A crise financeira internacional tem suas raízes plantadas na chamada volatilidade em que se transformou o uso do dinheiro que foi desviado de sua finalidade básica: a promoção do bem-estar dos indivíduos, das sociedades e da própria humanidade.
A massa gigantesca de aplicações nacionais e transnacionais de investimentos é fator meramente de acumulação de rendas individuais ou de grupos econômicos cada vez mais realimentadores da riqueza de poucos em detrimento das populações menos favorecidas em qualquer parte do mundo, que ficaram sempre à margem dessas práticas de ganhos de natureza concentracinária de altíssimos lucros que se vão instalar nas mãos de minorias do high business, quer doméstico, quer transnacional, facilitado agora sobretudo com os progressos da tecnologia digital em dimensão planetária.
Pois foi justamente essa corrida pelo dinheiro fácil e imediato que provocou essa crise que está se agravando em toda a parte. É preciso entender que o desenvolvimento das riquezas econômicas dos países, sejam eles ricos, sejam emergentes, ou pobres, só poderá se concretizar com o trabalho produtivo no campo, na cidade, através da produção agrícola, industrial, tecnológica, eletrônica e de prestações de serviços, tudo isso, porém, planejado e realizado de molde a não comprometer o equilíbrio ecológico da Terra.
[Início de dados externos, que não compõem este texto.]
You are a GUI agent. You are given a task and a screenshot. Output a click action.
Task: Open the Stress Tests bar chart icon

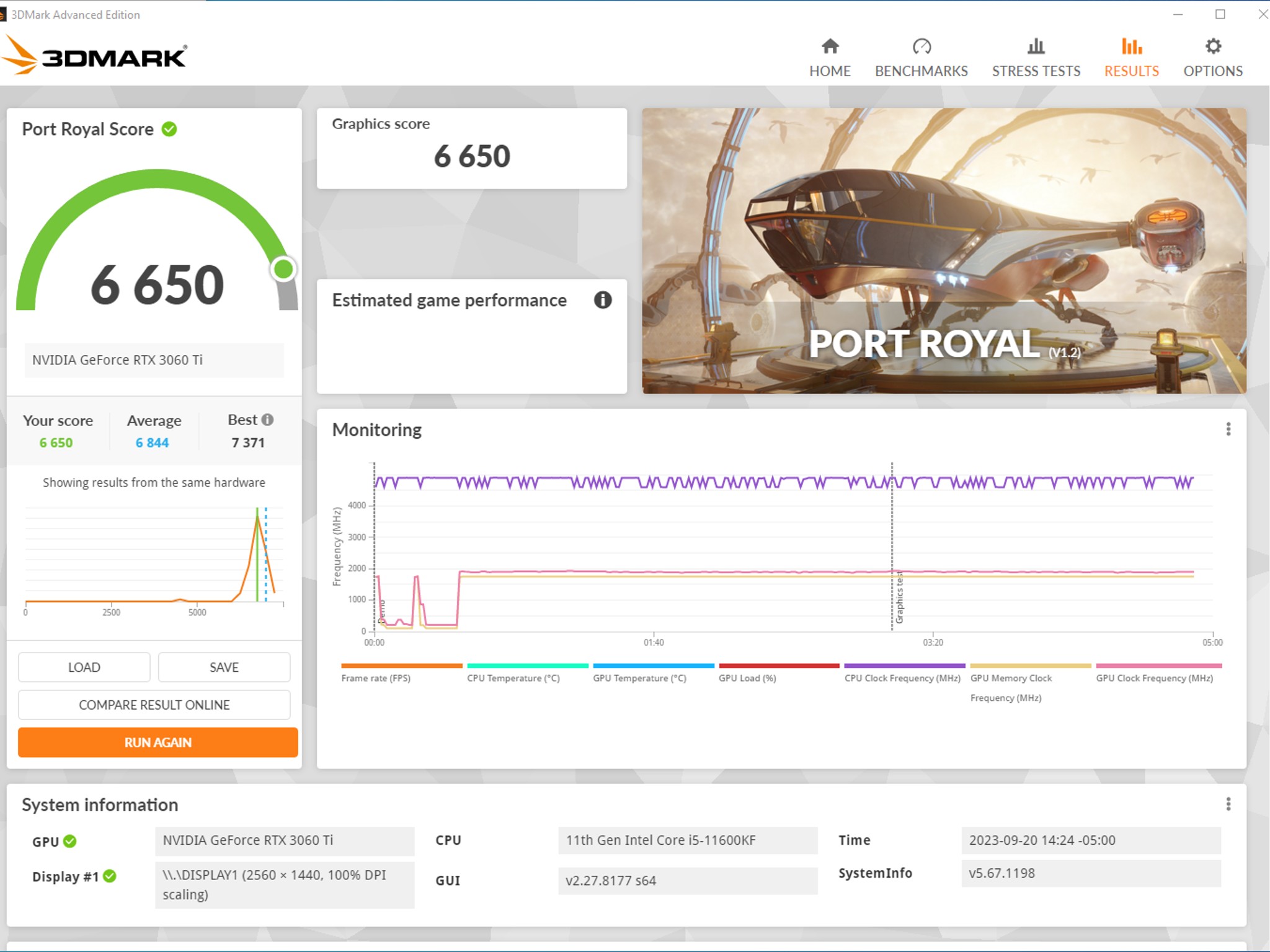[1036, 46]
Não é com especulações de dinheiro proveniente de rendimentos de agiotagem ,conforme foi tão bem repudiada em recente artigo do jurista Dalmo Dalari no JB, que as economias dos países se desenvolvem e trazem bem-estar global.
Se especuladores ou investidores corruptos não se deram bem em suas tentativas de lucrarem a todo custo e sem responsabilidade, não cabe aos Estados socorrê-los..
Obviamente, é dever e obrigação dos governos mundiais de punir todos os responsáveis que levaram as sociedades dos diversos países até agora diretamente afetados a terem prejuízos para os quais não concorreram.
Há que divisar um caminho alternativo para o sistema financeiro mundial não chegar a essa situação de protofalência geral. A lição que o neoliberalismo nos deu até então não constitui nenhum exemplo recomendável como via segura da saúde financeira das nações. A meu ver, o papel dos Estados democráticos tem, a partir de agora, a obrigação de fiscalizar, com alta competência técnica e visão antecipadora, os possíveis riscos a que está sujeita a vida financeira de seus respectivos países. Isso não configura estatismo de vigilância, mas ação determinada a prevenir abusos do poder econômico.
O Estado deve ser, sim, um agente de combate contra a especulação pela especulação, i. e., deve se imiscuir sempre que as manipulações sejam favorecedoras de acumulação de lucros improdutivos, que só servem para o enriquecimento desordenado de minorias privilegiadas dentro e fora do Brasil.
Não é exeqüível, dentro de uma imensa complexidade de uma economia globalizada, deixar que a sociedade, o indivíduo fiquem à mercê da ganância e das jogadas e negociatas no universo das economias. Não podemos nos tornar reféns do banditismo financeiro da agiotagem (termo, aliás, empregado por Dalari) nacional e transnacional. Que cada um ganhe o seu dinheiro com o suor do seu rosto e que, no caso brasileiro, o governo deixe de praticar as maiores taxas de juros - o grande filé mignon de exploração e insaciável cobiça tanto da parte dos últimos governos brasileiros quanto da parte de especuladores estrangeiros que aqui aportam na desenfreada aventura do money rush conseguido graças ao fascínio exercido por aquelas altas taxas de juros em moeda forte.